(SUPPLIED ENTRIES)

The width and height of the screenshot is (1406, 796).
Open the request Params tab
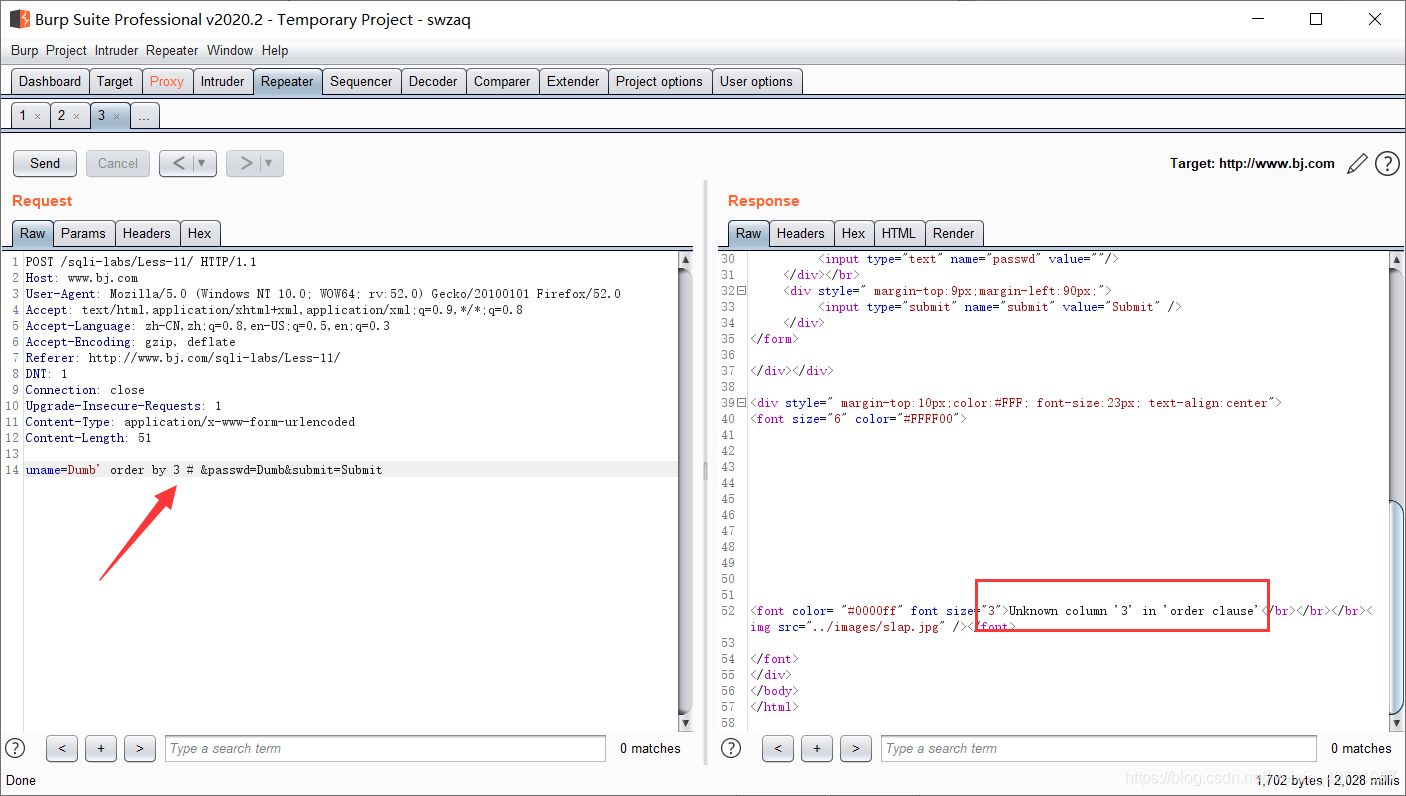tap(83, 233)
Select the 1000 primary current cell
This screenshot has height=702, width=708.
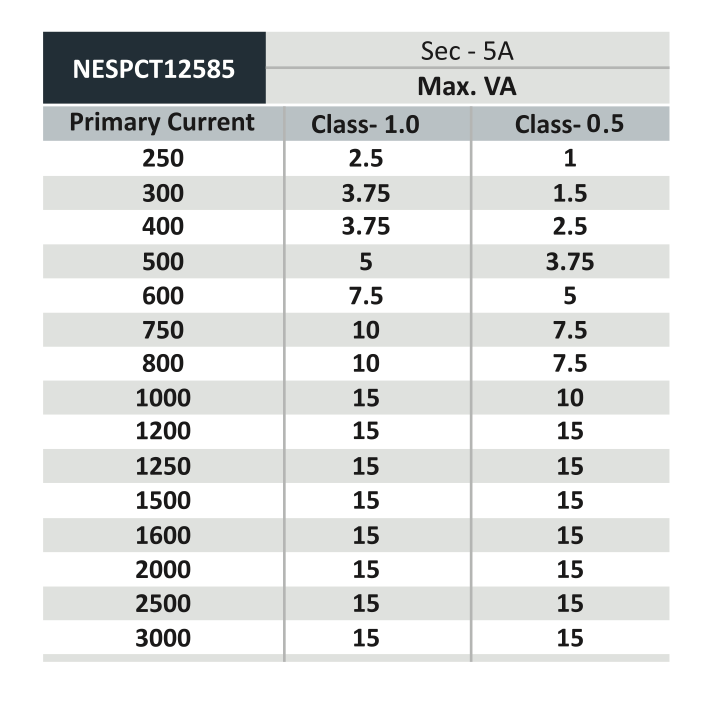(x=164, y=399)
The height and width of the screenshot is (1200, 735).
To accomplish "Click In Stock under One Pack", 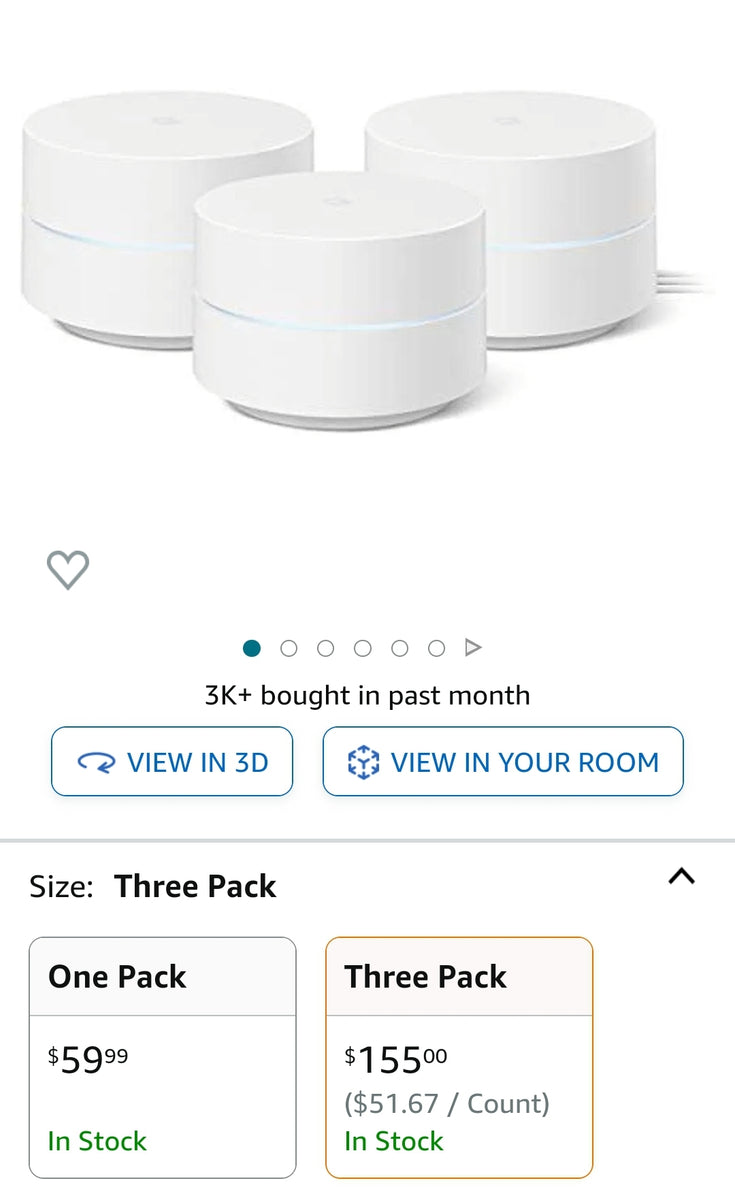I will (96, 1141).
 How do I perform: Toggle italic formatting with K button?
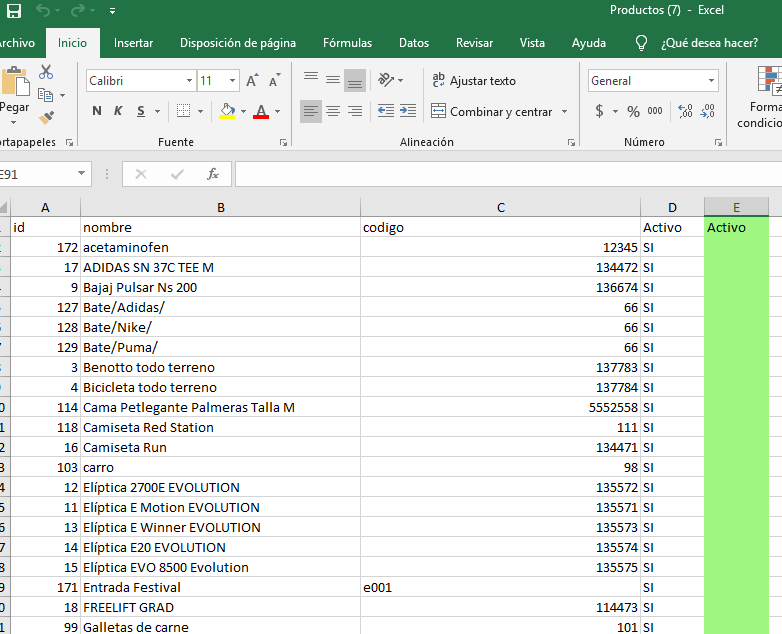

(End SUPPLIED ENTRIES)

■ HOW TO COMPLETE THIS TASK: Only an exact copy is wanted: the lines from the opening of the material through the line that has "The height and", minus any pictures.

■ SOLUTION FOR THIS TASK:
The width and height of the screenshot is (1406, 796).
Open the request Params tab
tap(83, 233)
Select the 1000 primary current cell
This screenshot has height=702, width=708.
(x=164, y=399)
The height and width of the screenshot is (1200, 735).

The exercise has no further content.